O uso da religião como ferramenta de manipulação é uma das táticas mais nefastas usadas por políticos e aproveitadores, que fazem da fé alheia degraus para sua ascensão pessoal. Foi tirando proveito da crença – e do dinheiro suado de fiéis – que muitos pastores e gurus espirituais conseguiram acumular riqueza, erguer templos faraônicos, criar emissoras de rádio e TV e construir extensas carreiras políticas.

No Brasil de 2021, essa prática segue a pleno vapor, e o mais recente exemplo foi a tentativa de liberar cultos religiosos num momento que o país encosta na marca de 4 mil mortes diárias por covid-19. A empreitada foi liderada pelo ministro Kassio Nunes, do STF. Em decisão monocrática, que tinha evangélicos como alvo principal, ele liberou a realização de missas e cultos durante a pandemia.

Indicado para o STF como o ministro “terrivelmente evangélico”, Nunes integra uma cruzada para fazer dos cristãos massa de manobra do atual governo. Para isso, cria-se a ilusão de uma falsa perseguição religiosa, no intuito de fazê-los apoiar ações que, na realidade, contrariam a própria Bíblia. Essa manobra pode ser constatada na própria decisão monocrática de Nunes. Nela, o ministro contrariou dois dos dez mandamentos bíblicos. Ele subverte o quinto mandamento, que determina “não matar, nem causar dano, no corpo ou na alma, a si mesmo ou ao próximo”. Subverte, também, o mandamento dado por Jesus no novo testamento: “amai-vos uns aos outros”. Se na pandemia o contato com outras pessoas, em locais de aglomeração, eleva o risco de contágio, manter o distanciamento é uma forma de evitar danos a si mesmo e ao próximo – o que, como consequência, é também um ato de amor ao seu semelhante.

Ministro Nunes Marques em sessão da 2ª turma realizada por videoconferência. Foto: Fellipe Sampaio /SCO/STF (10/11/2020)

Mas Nunes não se limitou a contrariar a Bíblia em sua decisão. Ele também distorceu os fatos ao sugerir que a suspensão dos cultos fere a Constituição. Diz o ministro: “A lei, decreto ou qualquer estatuto que, a pretexto de poder de polícia sanitária, elimina o direito de realizar cultos (presenciais ou não), toca diretamente no disposto na garantia constitucional”. O que o ministro deliberadamente oculta é que a pandemia não é um pretexto, mas sim um fato. E diferentemente do que ele alega, ninguém “eliminou” o direito de realizar cultos, apenas suspenderam, temporariamente, cultos presenciais.
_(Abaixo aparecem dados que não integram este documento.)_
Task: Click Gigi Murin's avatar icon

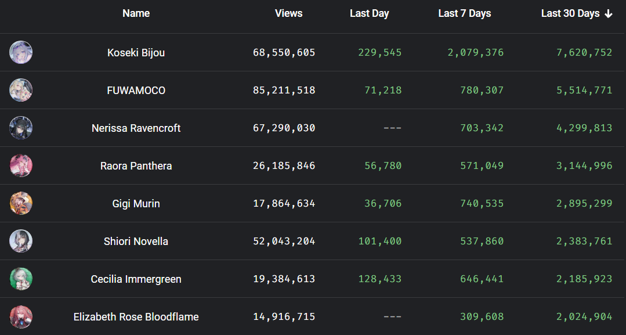Action: click(x=21, y=203)
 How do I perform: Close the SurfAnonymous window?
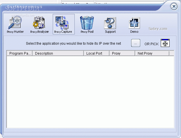(174, 6)
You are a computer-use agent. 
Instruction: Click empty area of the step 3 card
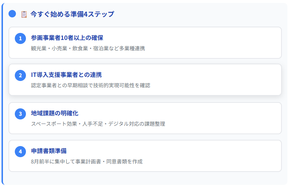click(213, 118)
Suspender cultos religiosos na pandemia foi uma decisão pautada pelo bom senso, afinal já são mais de 340 mil vidas ceifadas pelo novo coronavírus. Não se trata de perseguição, mas sim de uma convocação aos religiosos para que integrem a campanha para salvar vidas evitando aglomerações. Muitos atenderam a esse chamado e passaram a realizar cultos de forma online. Era isso que o governo – e seus aliados, como Nunes – deveriam apoiar. Mas essa nem de longe foi a intenção do ministro em sua decisão. Seu objetivo era, simplesmente, atiçar em religiosos a ilusão de que forças ocultas estão tentando impedir que eles professem sua fé.
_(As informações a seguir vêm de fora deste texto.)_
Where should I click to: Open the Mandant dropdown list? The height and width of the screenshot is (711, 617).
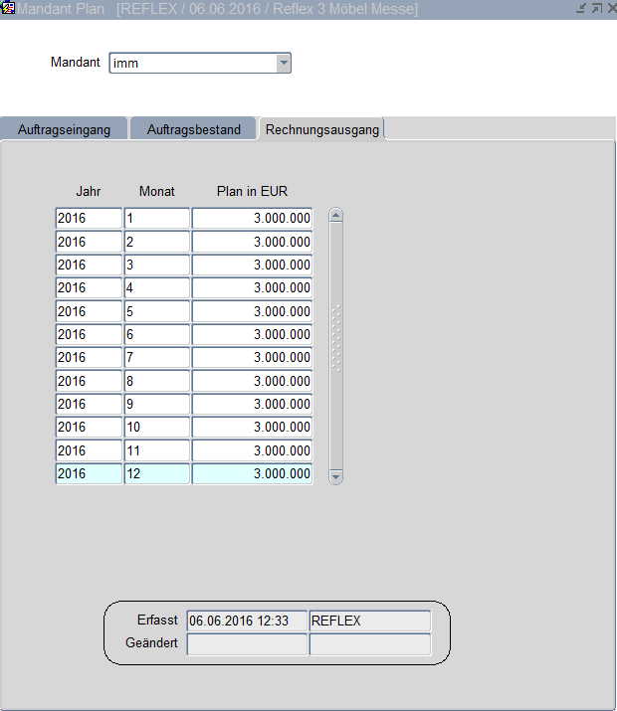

A mesma tática foi usada pelo Advogado-Geral da União, André Mendonça, e o Procurador-Geral da República, Augusto Aras, ao discursar na abertura do julgamento da decisão de Nunes, pelo plenário do STF. Ambos fizeram um discurso digno da idade média e com contornos fundamentalistas. A intenção ali não era defender o direito dos fiéis, mas sim afagar Bolsonaro, já que ambos têm ambição por uma vaga no STF. E o mandatário – que desde que chegou ao poder advoga em causa própria – tem entre suas principais estratégias usar religiosos como degrau para se reeleger em 2022.

Como dito no início deste artigo, a estratégia de usar a religião para manipulação não é novidade. Por isso, para finalizar, seguem dois exemplos recentes. Um é o caso da deputada Flordelis, que se elegeu fazendo da religião sua principal plataforma, e hoje responde na Justiça como mandante do assassinato do marido. Outro exemplo foi o caso do ex-deputado Eduardo Cunha. Em 1995, quando traçava sua ascensão política, Cunha foi apadrinhado por Francisco Silva – dono da rádio evangélica Melodia FM. Ele passou a frequentar cultos e prestar serviços para a rádio, na qual lançou seu famoso bordão “O Povo Merece Respeito”. Anos mais tarde, denúncias de corrupção comprovaram que respeito pelo povo era tudo que Cunha não tinha.